AOL Travel

Santa Fe Transportation

Getting There

Greyhound suspended bus service to Santa Fe in 2009 and the nearest station nowadays is in Albuquerque, at the Downtown Alvarado Transportation Center. If you're busing it, the best way between there and Santa Fe is the RailRunner commuter rail. It's right next door to the station in Albuquerque.
Santa Fe Municipal Airport is served by American Eagle Airlines flights from Dallas and Los Angeles. Rent a car at the airport (advance booking recommended) for the 15 minute drive to the city center, or Roadrunner Shuttle Service meets every arriving flight, charging $15 per person to Downtown ($27 round trip). Most visitors fly into Albuquerque International Sunport, the state’s main airport, served by major carriers and regional airlines. You're best bet is to rent a car for the hour’s drive north to Santa Fe via I-25, especially if you’re staying for more than a couple of days and want to explore beyond Santa Fe’s pedestrian-friendly Downtown. The frequent Sandia Shuttle Express from Albuquerque airport costs $27 ($47 round trip) to Santa Fe. The New Mexico Rail Runner Express train’s designated airport station is not actually at the airport. You need a bus or cab to connect, and train and bus schedules are both limited. If you must ride the rails ($7 to the Santa Fe Depot) take a cab to Albuquerque’s Downtown Alvarado Transportation Center, which offers more train services and restaurants. The train takes about ninety minutes, depending on the service you choose.
Amtrak’s daily Southwest Chief between Chicago and Los Angeles stops in Lamy, 17 miles south of Santa Fe. It’s a 19 hour ride across the southwest from L.A. via Flagstaff, and 24 hours to Chicago with stops including Kansas City. Reserve in advance for the Lamy Shuttle (505-982-8829) to collect you from the station.

Getting Around

It's best to rent a car in Santa Fe—you'll have more options to explore the city and surrounding areas. The exception? Visitors staying only a couple of nights near the Plaza find plenty to do without getting behind the wheel.

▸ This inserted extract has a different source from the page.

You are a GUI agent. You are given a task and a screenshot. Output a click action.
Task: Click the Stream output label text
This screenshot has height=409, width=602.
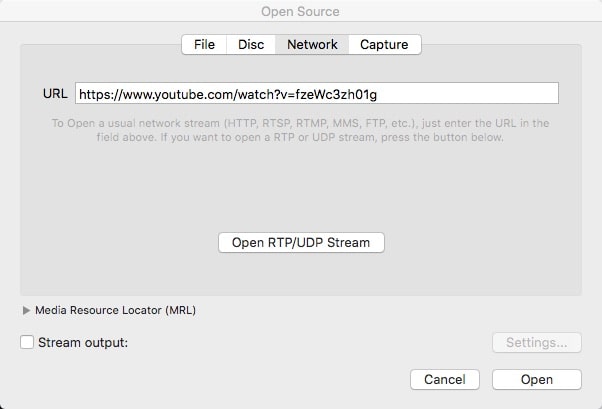[x=83, y=342]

There are a few insider driving tips you might want to take into consideration: Historic roads don’t conform to a grid, but navigation is easy in this small city. Horseshoe-shaped Paseo de Peralta often baffles visitors, intersecting twice with St. Francis Drive, north and south. Avoid heavy Cerrillos traffic by taking parallel roads—you’ll see more historic neighborhoods too. Downtown parking meters ($1/hour, limit one to two hours) are hard to score in season. Find a Downtown lot. It costs more, but saves sanity. Don’t leave belongings visible and lock everything in the trunk. Drive with care. Attitudes toward red lights, stop signs, and turn signals are casual, and drunk driving can be a problem throughout New Mexico. Fill up before leaving town; some areas have long intervals between gas stations. Seat belts are mandatory; it’s illegal to drive using hand-held phones. Hands-free are fine.
Public Transit
It's best to just explore on foot in the pedestrian-friendly Plaza, Canyon Road, and Railyard/Guadalupe areas. It saves parking hassles, especially in summer. Attractions and restaurants are a few blocks—or doors—apart, and on the stroll you’ll see more of Santa Fe. As in any city, avoid deserted areas at night. When you’re tired of hoofing it, the free Santa Fe Pick Up shuttle circles Downtown in a 20 minute loop. From Santa Fe Depot at the Railyard, it runs every 15 minutes weekdays, with stops  including Canyon, Cathedral Basilica, and the Plaza. Be aware that there is no evening service and limited on Saturday. Santa Fe Trails’ nine bus routes link Downtown to outlying areas. Most useful for visitors, the—M’ line runs Plaza to Museum Hill; the 20 minute ride departs hourly from Transit Center on Sheridan Avenue, off the Plaza a block west of New Mexico Museum of Art. The fare is $1 per trip or $2 for day pass. It's also cash only and you need exact change. Half fare for seniors (60+); free for 18 and under. All buses stop by 10pm, most much earlier. No food, drink or pets on board.
Capital City Cab (505-438-0000) charges $2.70 a mile, and a flat $1.50 per additional passenger. Call to book, as there’s no taxi stand and cruising cabs are rare.  In summer, bicycle-drawn Santa Fe Pedicabs, (505-577-5056) are fun around Downtown/Plaza, Railyard, and Canyon Road for $1/minute. Call ahead, or flag a Pedicab around the Plaza.